TASK TO CARRY OUT: Your response should contain every line from the data below that holds the string "agent".

GIVEN RECORDS:

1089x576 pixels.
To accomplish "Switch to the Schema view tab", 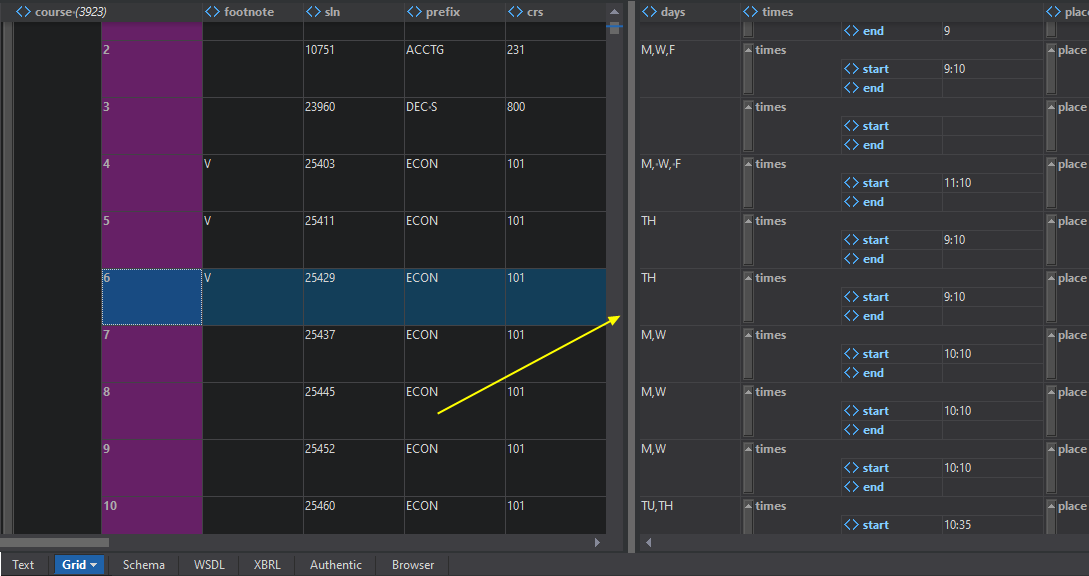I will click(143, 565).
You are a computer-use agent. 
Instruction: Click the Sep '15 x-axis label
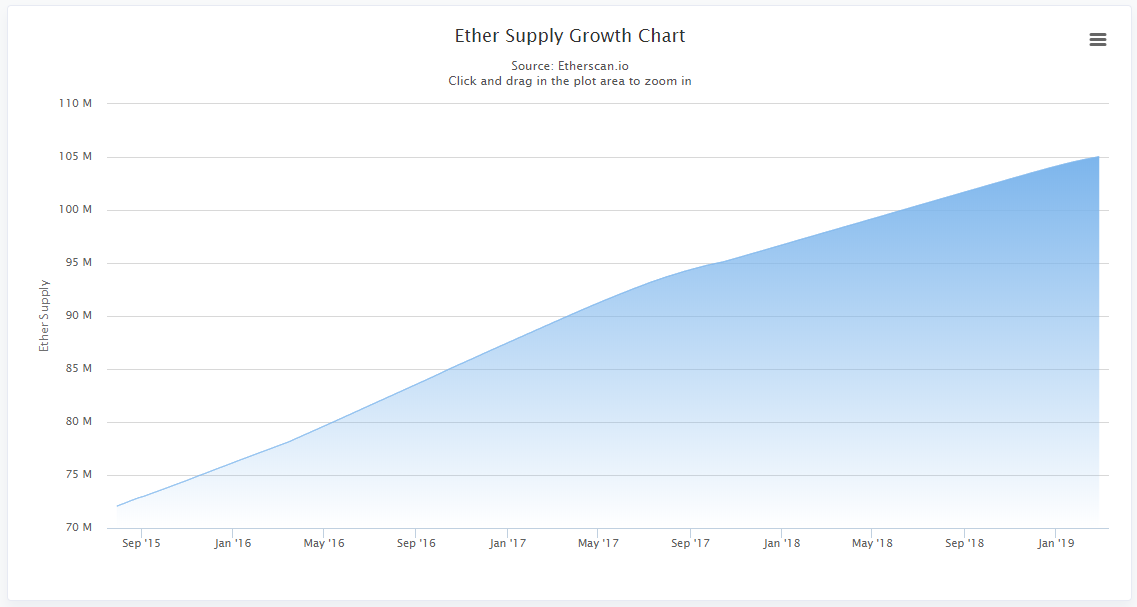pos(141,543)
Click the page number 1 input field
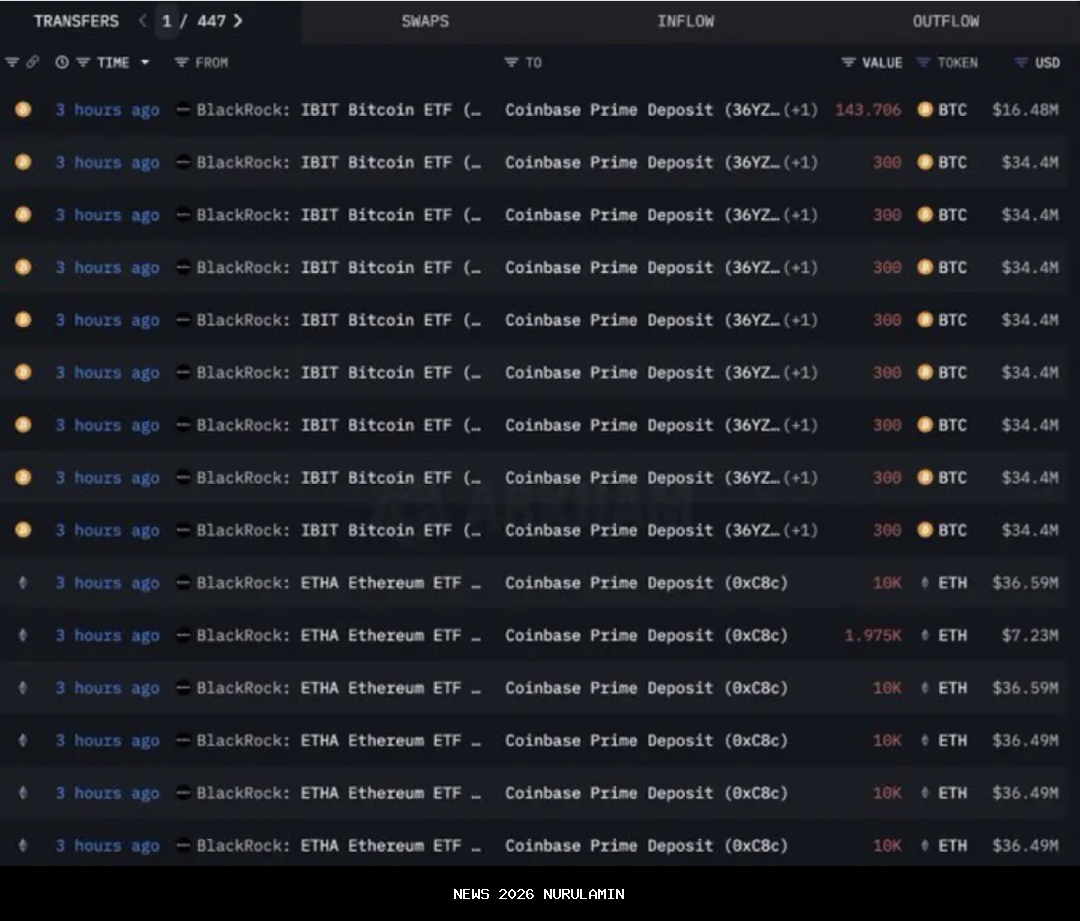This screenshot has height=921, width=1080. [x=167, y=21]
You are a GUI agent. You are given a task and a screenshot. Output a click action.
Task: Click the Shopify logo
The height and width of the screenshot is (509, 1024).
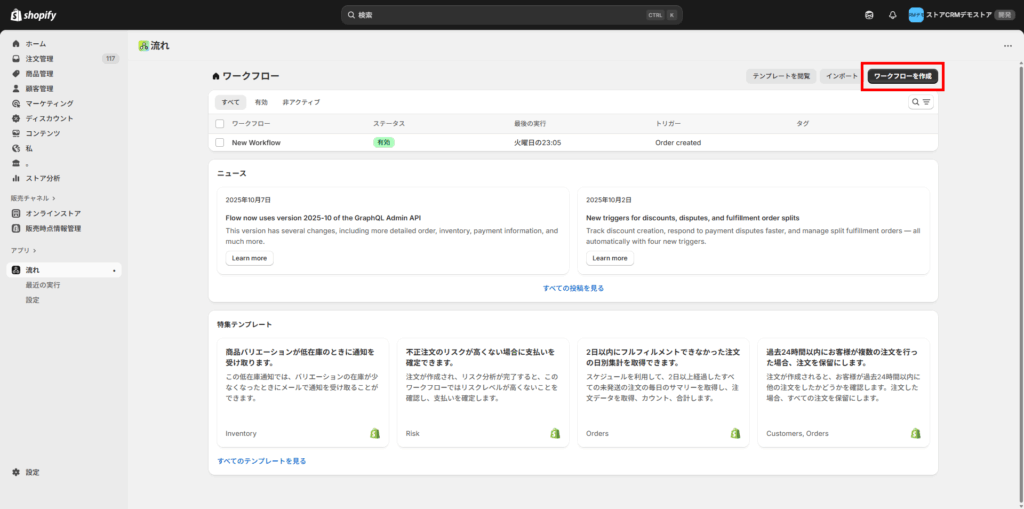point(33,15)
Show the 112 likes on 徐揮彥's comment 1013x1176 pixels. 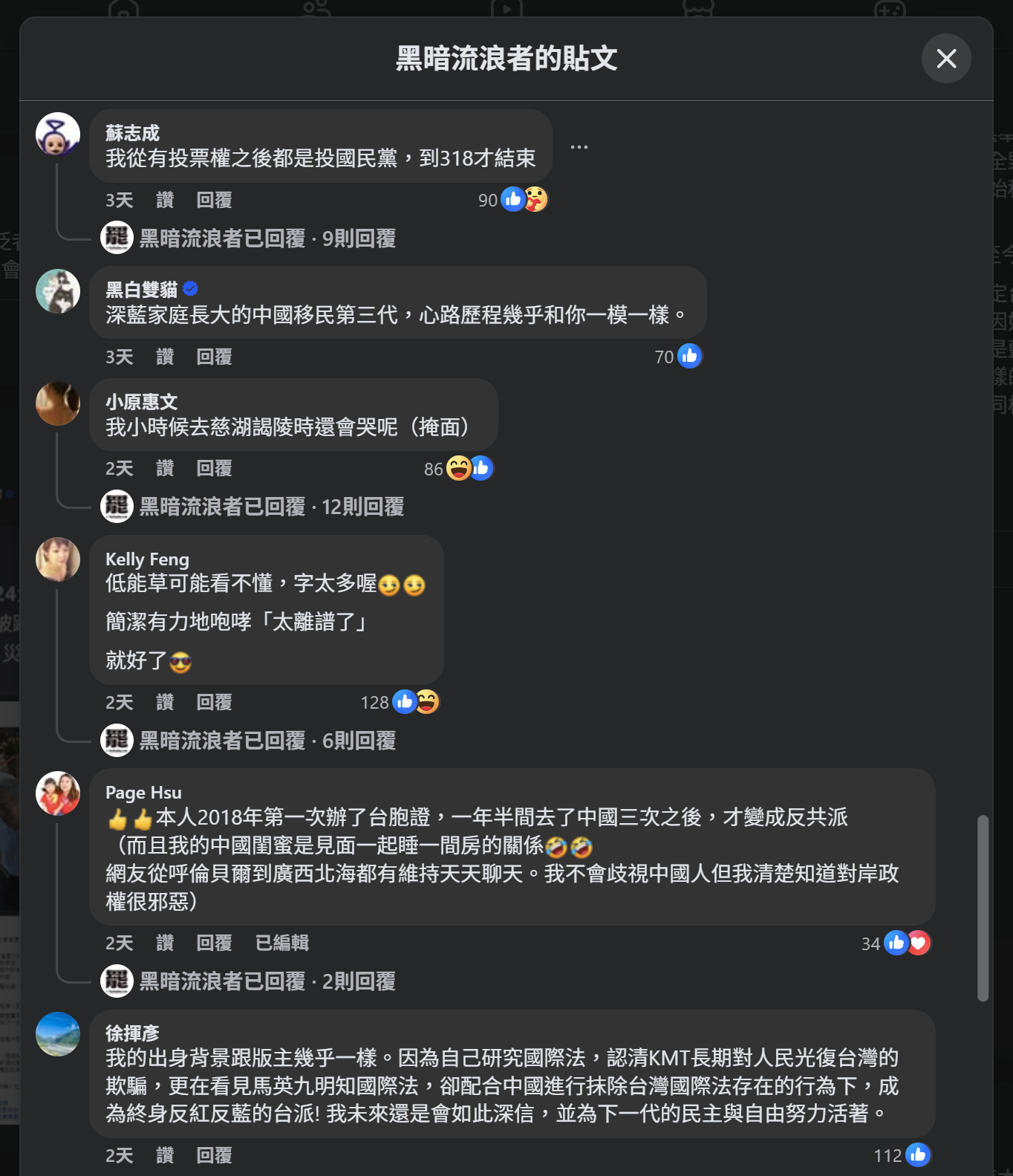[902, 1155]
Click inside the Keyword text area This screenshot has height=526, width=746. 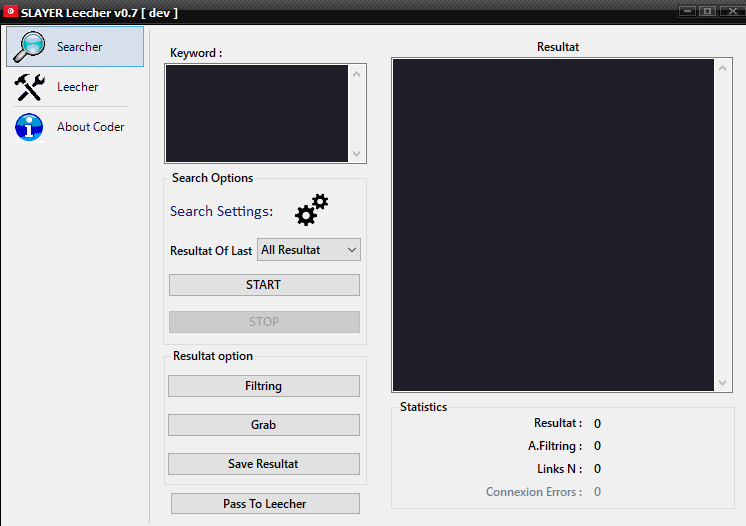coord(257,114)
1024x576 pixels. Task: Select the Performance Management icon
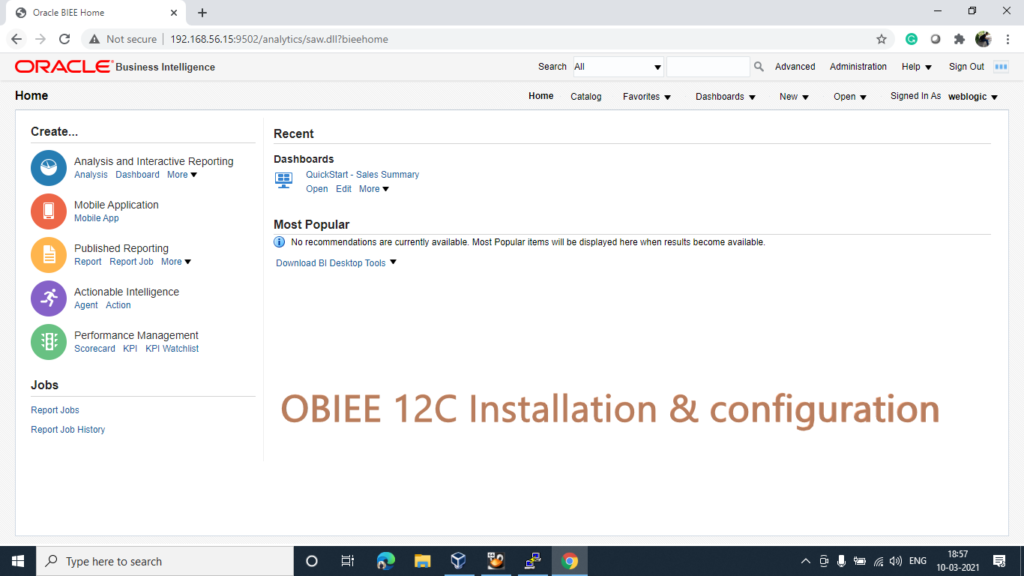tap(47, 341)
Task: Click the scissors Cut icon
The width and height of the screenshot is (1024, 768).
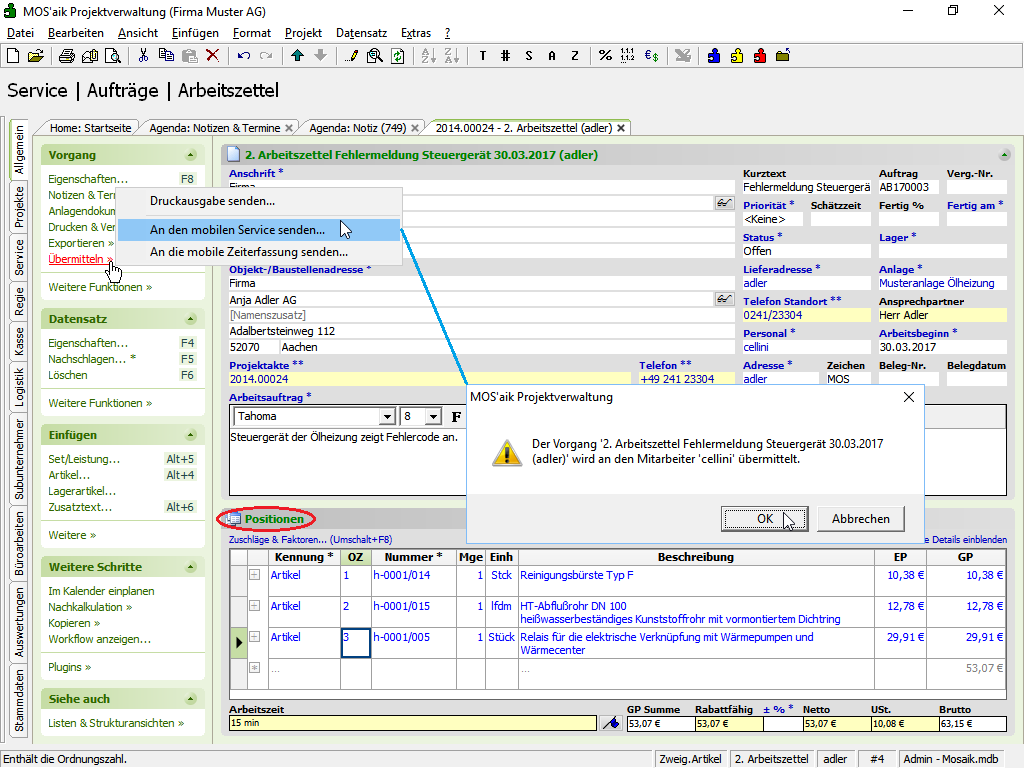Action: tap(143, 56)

EXERCISE ANSWER:
You are a computer-use agent. 
You are a GUI agent. You are given a task and a screenshot. Output a click action.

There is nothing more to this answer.